The search for a county manager is down to five candidates.

One hails from as far away as New York, one works just across the hall from the now-vacant county manager’s office, two are senior managers who work in midvalley government agencies, and one is from Granby, the bedroom community to Winter Park.

The five finalists, selected from 16 applicants, survived the first round of review that included scrutiny of their resums and phone interviews. Whoever is selected will fill the position vacated by Suzanne Konchan.

“I’ll be looking for someone whose ethics and beliefs fit in with Aspen – that smaller houses might be better, that less development might be better, that recycling might be the right thing to do even if it costs more than it saves,” said County Commissioner Dorothea Farris.

Three of the five finalists are a known quantity.

Hilary Fletcher Smith has spent the last few years working under Konchan as assistant county manager.

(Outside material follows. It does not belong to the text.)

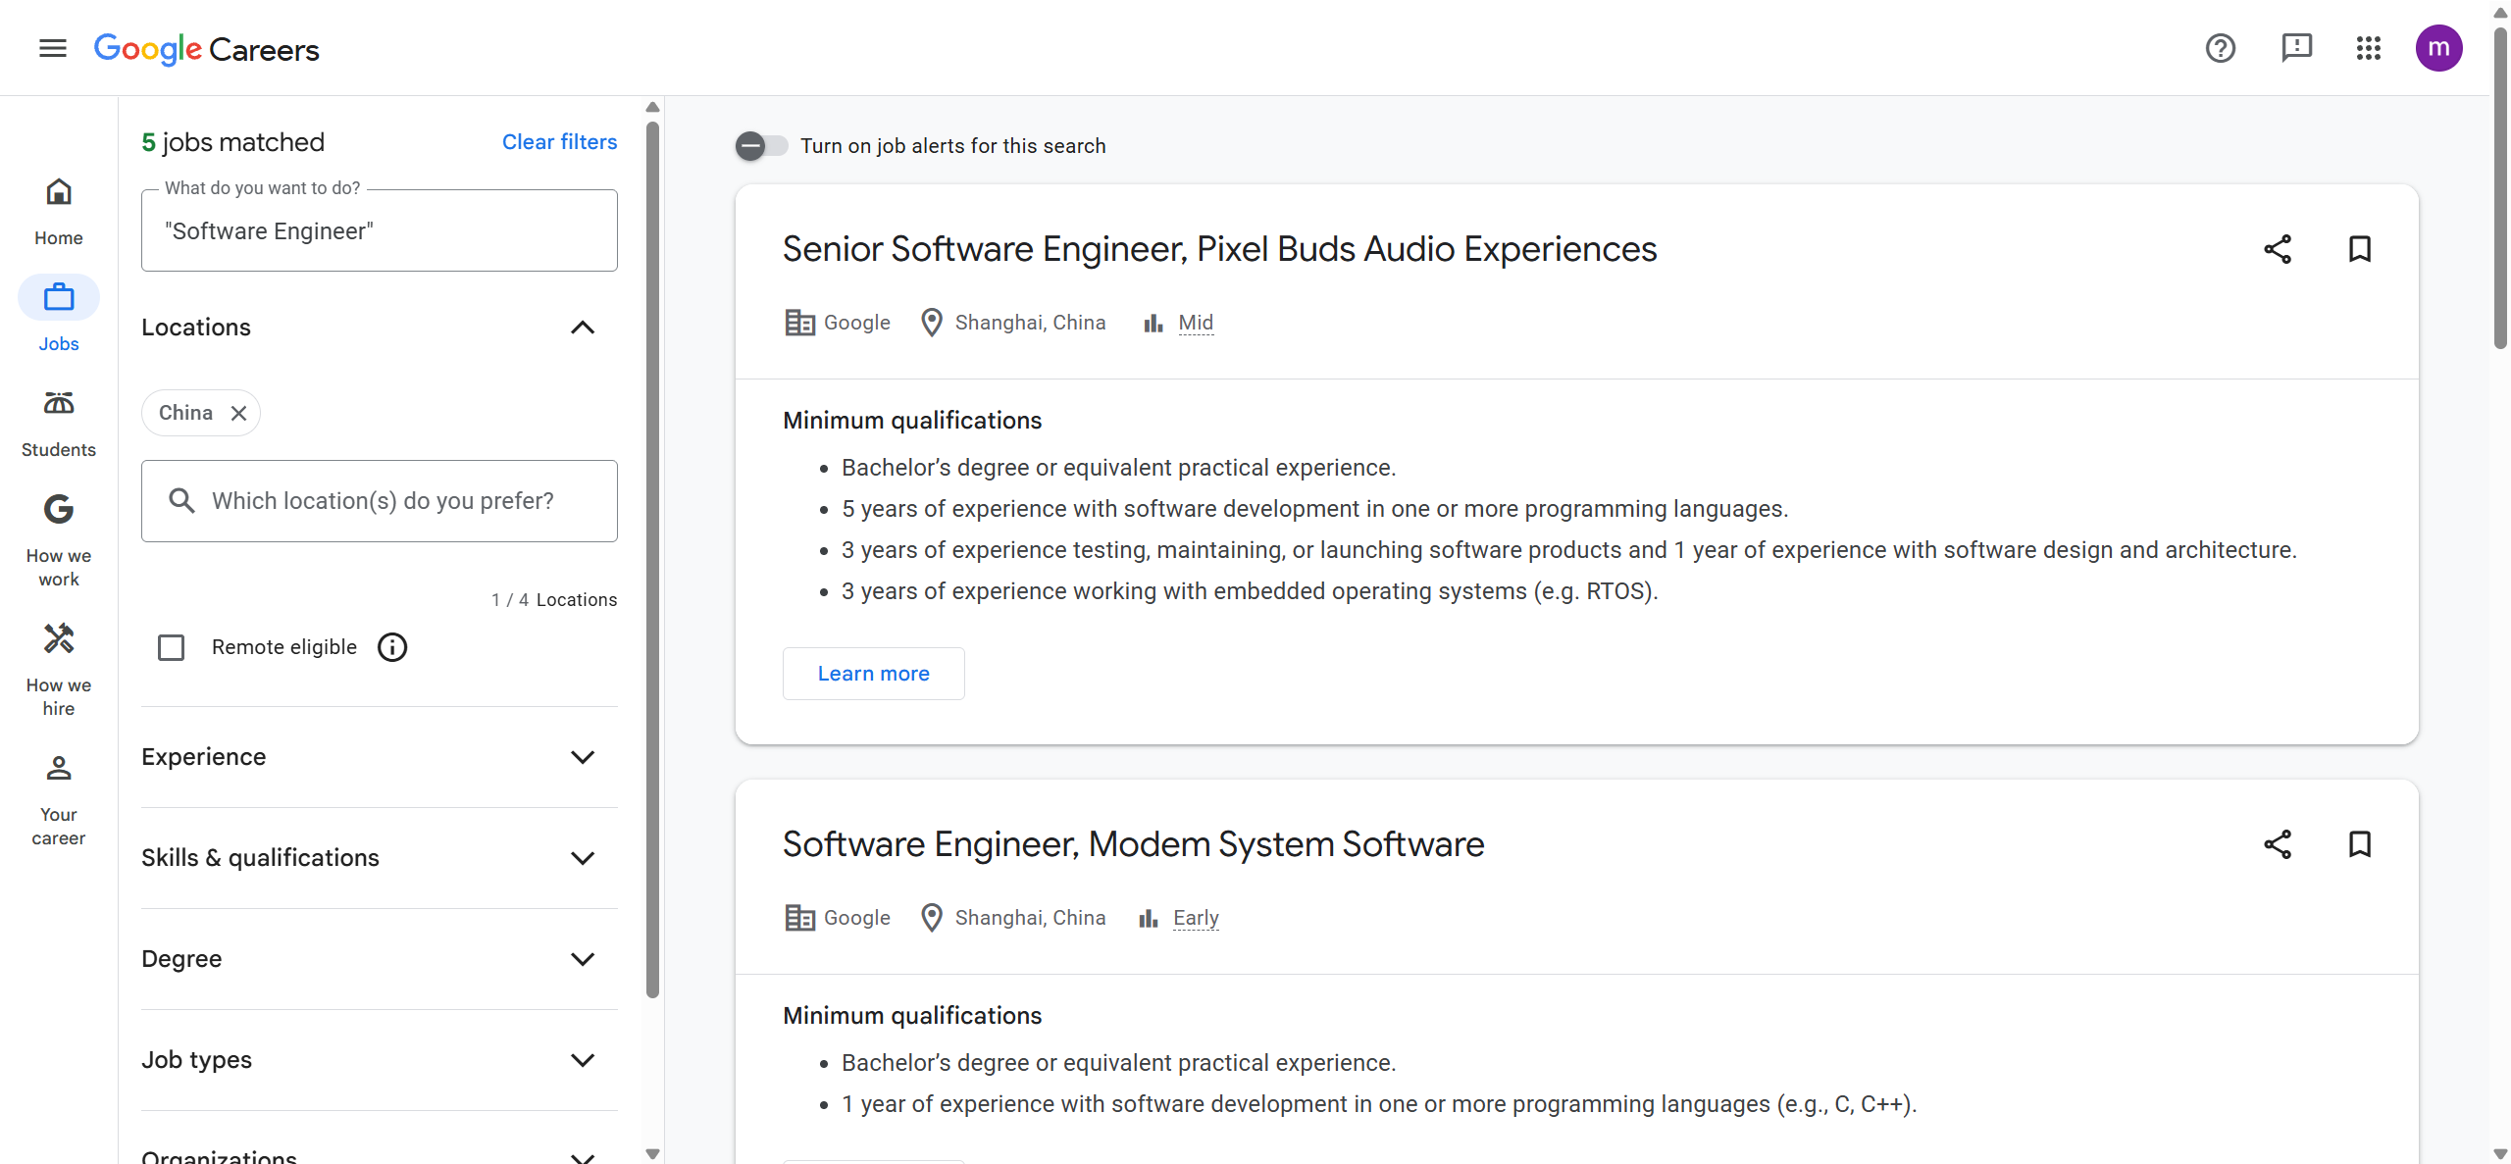Expand the Experience filter
Screen dimensions: 2511x1164
[x=583, y=757]
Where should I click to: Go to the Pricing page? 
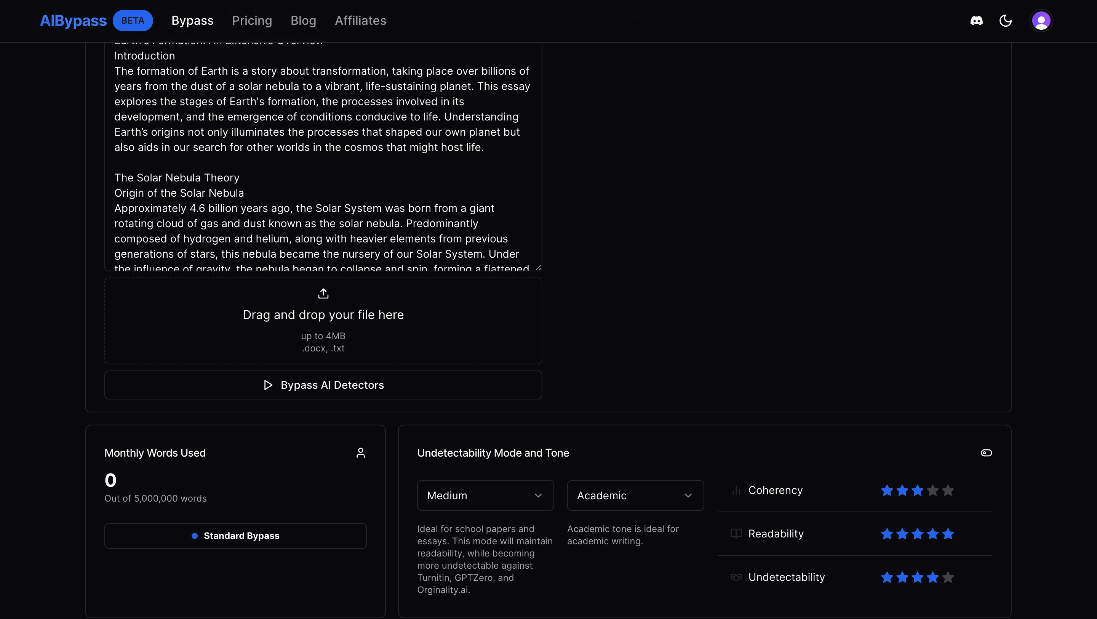pos(252,20)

Smith, of Carbondale, recently earned a master’s degree in public administration.

George Roussos has been a familiar face at most of the government meetings in the Roaring Fork Valley that involve Eagle County. He is Eagle County’s assistant administrator, which is a different name for the same job Smith holds.

Tom Newland held Smith’s current job until the end of 1998, when he took the lead position at the Roaring Fork Railroad Holding Authority. As director at the holding authority, Newland has overseen the development of the trails plan and the nearly completed corridor investment study, an analysis of the valley’s transportation needs and potential solutions involving the railroad right of way between Glenwood and Aspen. He lives in Basalt.

The other two aren’t so well known, at least locally.

Tom Hale, according to county personnel director Amy Barwick, is currently living in Granby, where he is the town manager. He also has experience in county management in San Miguel County and Chaffee County.

John Hartzell is the only out-of-state resident to make the final cut. His current job is county attorney for Jefferson County, New York. Barwick said that experience, combined with a previous stint as that county’s assistant administrator, helped him overcome the disadvantage of distance.

Farris said she’s penned about a dozen questions, though she’s not sure which ones she’s going to ask. Both she and Commissioner Mick Ireland say knowledge of local issues and the ability to manage a large organization and the vocal and often well-organized public are necessary for the next county manager.

“I’m looking for a cross between Suzanne Konchan and Reid Haughey and all of their best qualities, but none of their very few faults,” said Ireland, the only commissioner who was involved with the decision to hire Konchan.

All five candidates will be interviewed twice, once by a group of county staffers and once by a panel that includes the county commissioners and five or six citizens.

The interviews are scheduled for Jan. 11 and Jan. 12.